| For release: Sept 7, 2007
How Effective Has Monetary Policy Been?
ST. LOUIS, Mo. — Central banks
that have a specific, numeric target for inflation appear to have
a good record of hitting those targets, but an analysis from the
Federal Reserve Bank of St. Louis suggests that such targets may
not be a prerequisite for achieving low and stable inflation.
The analysis was conducted by Marcela M. Williams,
a senior research associate, and Robert H. Rasche, a senior vice
president and director of research at the Federal Reserve Bank of
St. Louis. Their research appears in the September/October issue
of Review, the Reserve Bank's bimonthly
journal of economic and business issues. The publication is also
available online at the St. Louis Fed's web site: http://research.stlouisfed.org/publications/review.
Williams and Rasche looked at 23 inflation-targeting
countries and measured the moving
average of their inflation rates. Generally speaking, they found
these countries have been quite successful at keeping their long-term
inflation rates within their target ranges.
The most successful in meeting their targets are
New Zealand, Norway, Switzerland, Thailand and the United Kingdom,
which have all maintained an average inflation rate well within
their target ranges, even before those ranges were explicitly defined.
The exceptions are Brazil, Mexico and the Philippines, while some
countries, such as Chile, Colombia and Hungary have been able to
bring their inflation rates down over time.
To assess the disposition on the subject by members
of the Federal Open Market Committee (FOMC), Williams and Rasche
compiled transcripts and public statements of various Fed officials
and FOMC members for the past decade or so.
Although the Fed does not set an explicit inflation
target, some Fed officials have publicly stated their preference
for doing so, including Governor Ben Bernanke, Dallas Fed President
Jeffrey Lacker, San Francisco Fed President Janet Yellen and Philadelphia
Fed President Anthony Santomero. Williams and Rasche describe St.
Louis Fed President William Poole's statements regarding explicit
inflation targets as "ambivalent."
Governor Donald Kohn, among others, has expressed
opposition to an inflation target for the central bank.
Williams and Rasche emphasized that that the Fed's
success over the past two decades in stabilizing the inflation rate
without using explicit inflation targets would seem to question
the marginal benefit of targeting, at least in the United States.
In addition, they surveyed historical research and
commentaries to examine why evidence of the effects of monetary
policy on output stabilization are so elusive.
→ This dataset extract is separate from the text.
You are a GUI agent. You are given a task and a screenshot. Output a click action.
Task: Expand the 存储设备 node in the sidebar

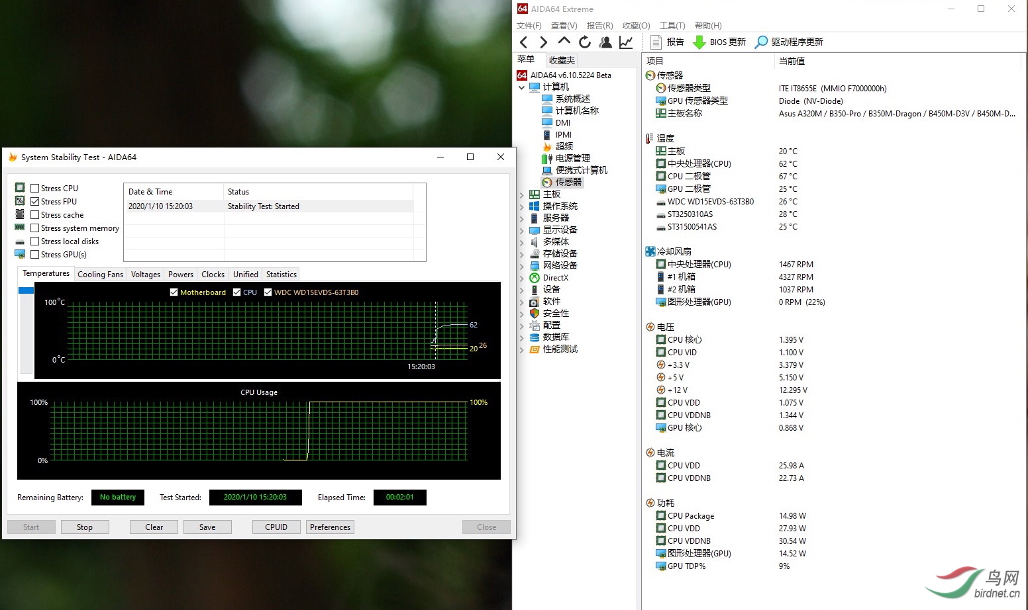tap(522, 253)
While a number of
studies show the contractionary effects of monetary policy, results
from econometric models often conflict with historical evidence,
and economists debate how to reconcile those discrepancies.
Finally, Williams and Rasche concluded that the case
for consistently effective short-run monetary stabilization policies
is problematic because there are just too much uncertainties in
the environment in which central banks operate.
With branches in Little Rock, Louisville and Memphis, the Federal
Reserve Bank of St. Louis serves the Eighth Federal Reserve District,
which includes all of Arkansas, eastern Missouri, southern Indiana,
southern Illinois, western Kentucky, western Tennessee and northern
Mississippi. The St. Louis Fed is one of 12 regional Reserve banks
that, along with the Board of Governors in Washington, D.C., comprise
the Federal Reserve System. As the nation’s central bank,
the Federal Reserve System formulates U.S. monetary policy, regulates
state-chartered member banks and bank holding companies, and provides
payment services to financial institutions and the U.S. government.